The initial shape, or plug must be made from a hard material, preferably non-porous.Wood is lovely to carve and finish, but ultimately will cause more trouble than it's worth, so it's best to use a synthetic wood like Ren-Shape, or a block of hardened Bondo or a similar filler. The form must be somewhat undersized, as you're going to smash-mold or vac-form heated plastic over it to get the wall thickness you want. Plan ahead! Make the master longer and deeper than the finishsed part so you can trim the edges perfectly square and clean.If your plug is net to the size of the final part at the ends the plastic will roll over the edges and you're back to square one.

 Any scratches or tool marks that are on the plug will transfer right over to your future master, so be prepared to spend a long time smoothing and finishing the plug.Soothing music and the occasional adult beverage will help. I prefer Blues and a good gin & tonic.

Once you have a clean plastic shell to work with, you must polish it to a very high finish. I use very fine wet sandpaper ( 600 grit ) for the first pass, with a drop of dish soap in the water to prevent loading up of the sandpaper, which will cause nasty scratches and another beverage, perhaps two.

I then work the surfaces of the canopy master to a better  polished finish with varying grits of Micro-Mesh, and then cast a prototype in a silicone rubber mold from which I can make opaque resin castings.There are two reasons for doing this: Firstly, the urethane resin part will be harder than the plastic one in most cases, and will therefore take a higher polish, and secondly because you're going to ruin a few masters scribing lines in them before you get one you're happy with.Trust me on this, it may seem like a pain, but it will pay for itself many times over.

Final polishing is best done with a small felt bob and a Dremel tool.Use fine rubbing compound and then swirl removing compound from the auto pats store.A gentle touch is required here or you will get the part hot and it will deform.
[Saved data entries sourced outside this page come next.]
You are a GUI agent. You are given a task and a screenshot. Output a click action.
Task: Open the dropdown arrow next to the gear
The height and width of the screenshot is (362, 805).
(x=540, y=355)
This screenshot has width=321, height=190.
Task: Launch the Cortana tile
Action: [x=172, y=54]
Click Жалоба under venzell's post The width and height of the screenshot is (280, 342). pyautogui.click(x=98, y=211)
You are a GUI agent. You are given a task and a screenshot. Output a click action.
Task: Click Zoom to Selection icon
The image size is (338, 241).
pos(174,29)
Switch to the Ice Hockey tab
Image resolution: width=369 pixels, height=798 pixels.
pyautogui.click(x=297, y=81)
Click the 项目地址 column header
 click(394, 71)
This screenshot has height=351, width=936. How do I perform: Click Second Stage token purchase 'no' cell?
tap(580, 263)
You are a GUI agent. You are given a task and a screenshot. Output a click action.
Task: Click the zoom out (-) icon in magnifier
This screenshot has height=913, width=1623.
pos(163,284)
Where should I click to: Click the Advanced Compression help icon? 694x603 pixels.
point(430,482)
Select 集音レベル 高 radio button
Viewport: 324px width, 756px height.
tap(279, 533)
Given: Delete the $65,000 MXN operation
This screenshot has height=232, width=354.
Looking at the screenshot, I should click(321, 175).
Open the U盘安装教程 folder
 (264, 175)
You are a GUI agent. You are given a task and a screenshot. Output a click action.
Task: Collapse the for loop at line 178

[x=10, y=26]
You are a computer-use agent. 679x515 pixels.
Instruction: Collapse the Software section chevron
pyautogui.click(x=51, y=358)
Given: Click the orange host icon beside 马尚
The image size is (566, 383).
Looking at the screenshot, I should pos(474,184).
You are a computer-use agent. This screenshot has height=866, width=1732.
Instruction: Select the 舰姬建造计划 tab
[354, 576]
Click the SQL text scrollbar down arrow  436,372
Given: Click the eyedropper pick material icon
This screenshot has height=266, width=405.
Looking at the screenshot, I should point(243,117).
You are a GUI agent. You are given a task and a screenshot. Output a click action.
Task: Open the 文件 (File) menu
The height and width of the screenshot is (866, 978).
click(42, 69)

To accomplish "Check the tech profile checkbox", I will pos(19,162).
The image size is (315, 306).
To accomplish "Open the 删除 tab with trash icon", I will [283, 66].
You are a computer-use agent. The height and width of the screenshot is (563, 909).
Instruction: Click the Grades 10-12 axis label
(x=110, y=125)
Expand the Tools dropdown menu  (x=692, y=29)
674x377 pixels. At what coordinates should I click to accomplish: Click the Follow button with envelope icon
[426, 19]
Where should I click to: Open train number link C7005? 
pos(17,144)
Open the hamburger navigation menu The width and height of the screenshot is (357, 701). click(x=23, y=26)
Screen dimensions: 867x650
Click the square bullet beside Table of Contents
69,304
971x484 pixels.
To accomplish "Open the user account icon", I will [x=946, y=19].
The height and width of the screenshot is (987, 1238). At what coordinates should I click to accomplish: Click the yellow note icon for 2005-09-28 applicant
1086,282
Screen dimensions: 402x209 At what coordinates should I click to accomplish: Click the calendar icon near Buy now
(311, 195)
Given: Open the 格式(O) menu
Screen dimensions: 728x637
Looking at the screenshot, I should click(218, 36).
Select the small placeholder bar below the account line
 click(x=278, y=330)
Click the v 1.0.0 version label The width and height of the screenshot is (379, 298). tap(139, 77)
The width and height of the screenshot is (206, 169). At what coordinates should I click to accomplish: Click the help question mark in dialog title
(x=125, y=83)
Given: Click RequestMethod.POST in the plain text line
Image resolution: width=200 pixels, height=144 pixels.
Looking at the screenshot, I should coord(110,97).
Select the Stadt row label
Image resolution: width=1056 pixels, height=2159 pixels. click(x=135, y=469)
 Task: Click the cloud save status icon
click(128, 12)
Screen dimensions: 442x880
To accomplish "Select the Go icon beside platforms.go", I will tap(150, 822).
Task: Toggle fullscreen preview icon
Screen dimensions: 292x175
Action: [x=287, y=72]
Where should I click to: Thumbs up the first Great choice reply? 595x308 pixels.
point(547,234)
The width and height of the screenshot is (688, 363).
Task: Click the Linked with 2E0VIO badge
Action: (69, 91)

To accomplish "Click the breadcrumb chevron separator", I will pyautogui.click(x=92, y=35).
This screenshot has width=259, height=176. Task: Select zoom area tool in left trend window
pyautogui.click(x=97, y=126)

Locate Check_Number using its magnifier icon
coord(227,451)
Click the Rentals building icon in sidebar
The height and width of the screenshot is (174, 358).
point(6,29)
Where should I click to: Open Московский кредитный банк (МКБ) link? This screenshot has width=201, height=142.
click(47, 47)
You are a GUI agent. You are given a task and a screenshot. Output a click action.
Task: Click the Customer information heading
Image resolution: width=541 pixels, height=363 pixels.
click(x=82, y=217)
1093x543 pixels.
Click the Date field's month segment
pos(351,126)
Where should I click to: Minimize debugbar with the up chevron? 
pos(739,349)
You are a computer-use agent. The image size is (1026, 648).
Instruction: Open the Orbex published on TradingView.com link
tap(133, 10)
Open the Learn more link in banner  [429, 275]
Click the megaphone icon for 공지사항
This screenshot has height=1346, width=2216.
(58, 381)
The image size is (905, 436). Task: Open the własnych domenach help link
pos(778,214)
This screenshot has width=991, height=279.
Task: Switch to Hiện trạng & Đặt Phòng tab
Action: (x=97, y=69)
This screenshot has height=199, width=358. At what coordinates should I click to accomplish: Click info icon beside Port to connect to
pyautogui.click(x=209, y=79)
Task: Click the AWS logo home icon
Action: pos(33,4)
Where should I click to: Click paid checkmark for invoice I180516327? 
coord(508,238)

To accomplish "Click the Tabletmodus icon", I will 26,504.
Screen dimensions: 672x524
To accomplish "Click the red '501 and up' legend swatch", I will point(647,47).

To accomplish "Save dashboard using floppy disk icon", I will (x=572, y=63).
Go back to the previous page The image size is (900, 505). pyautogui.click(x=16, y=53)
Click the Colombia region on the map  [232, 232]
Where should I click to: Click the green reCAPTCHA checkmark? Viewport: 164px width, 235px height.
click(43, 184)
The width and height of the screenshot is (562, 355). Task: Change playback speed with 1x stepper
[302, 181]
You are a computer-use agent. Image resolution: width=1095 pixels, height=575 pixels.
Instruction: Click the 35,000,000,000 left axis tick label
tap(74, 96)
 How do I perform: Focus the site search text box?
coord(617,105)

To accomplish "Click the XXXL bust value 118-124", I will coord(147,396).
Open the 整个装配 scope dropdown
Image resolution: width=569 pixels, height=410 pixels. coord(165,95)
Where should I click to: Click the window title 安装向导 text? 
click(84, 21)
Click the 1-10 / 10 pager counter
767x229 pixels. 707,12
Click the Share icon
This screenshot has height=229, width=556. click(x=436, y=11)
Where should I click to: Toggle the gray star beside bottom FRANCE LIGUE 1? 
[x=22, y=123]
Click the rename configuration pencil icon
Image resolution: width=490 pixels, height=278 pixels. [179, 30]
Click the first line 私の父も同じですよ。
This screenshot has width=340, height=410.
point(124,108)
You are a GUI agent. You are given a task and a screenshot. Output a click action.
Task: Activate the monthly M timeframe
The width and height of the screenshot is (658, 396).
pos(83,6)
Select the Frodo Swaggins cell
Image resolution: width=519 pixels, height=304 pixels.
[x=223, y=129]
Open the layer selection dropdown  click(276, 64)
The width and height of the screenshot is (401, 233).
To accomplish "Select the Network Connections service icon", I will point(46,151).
The nifty resin master will need the transparent parts outlined, preferably with fine scribed lines.I use the 3M vinly tape sold in auto parts stores to outline the frames and a sewing needle held in a pin-vise to do the scribing.Black electrical tape is also very good for this.Start out gently, and make a number of passes so as to create a smooth line, then burnish it with a toothpick.These scribed lines are going to be very important later on, so if you muff one, scrap the part and start over.

Once you have a shiny master with good outlines of the transparent bits, you can clean the part with Windex and give it a dip in Future, or Johnson's Klear, Pledge with Future Shine or a similar acrylic floor wax. If all goes well, you will have an extrememly glossy, perfect master from which to make a mold. If you like, you can take Scotch lo-tack painters tape and use that toothpick to burnish it down into the scribed outlines and cut out the frame.This allows you to spray a bit of matte primer onto the frames which will  make them more visible  later on for painting.Remeber to mask off the interior of the master, ask me how I know!

 

The finished masters are then molded for casting in clear resin.Most clear resins do not cast well in tin-cure RTV rubber, although it can be done.Platinum cure rubber is best as the resin will not react to it and it will not shrink during cure.

In the photo above you can see the primered frames have a different texture than the polished areas that will remain clear.

There are quite a few clear casting resins available today, my weapon of choice is BJB Industries WC-784 which has proven to be fairly reliable.The resin must be cast into the mold after mixing, and then the mold put into a pressure pot  with 35 to 40 pounds pressure piped in to crush any small bubbles.With this resin you must also heat the pressure pot to 120 degrees f and hold it there for three hours or so to get a perfect cure. I do this with an elctric oil heater under the pot, and the whole affair covered with an old blanket to hold in the heat.

As you can see, it's a long, involved process.You can probably find a resin to work with that does not require the heating for a good cure, but either pressure casting or vacuum casting is a must to avoid those pesky bubbles.

It took me a long time to get a reasonbly reliable production technique worked out for this stuff, if you're game to try it I say have at it and good luck! If it was easy, everyone would do it.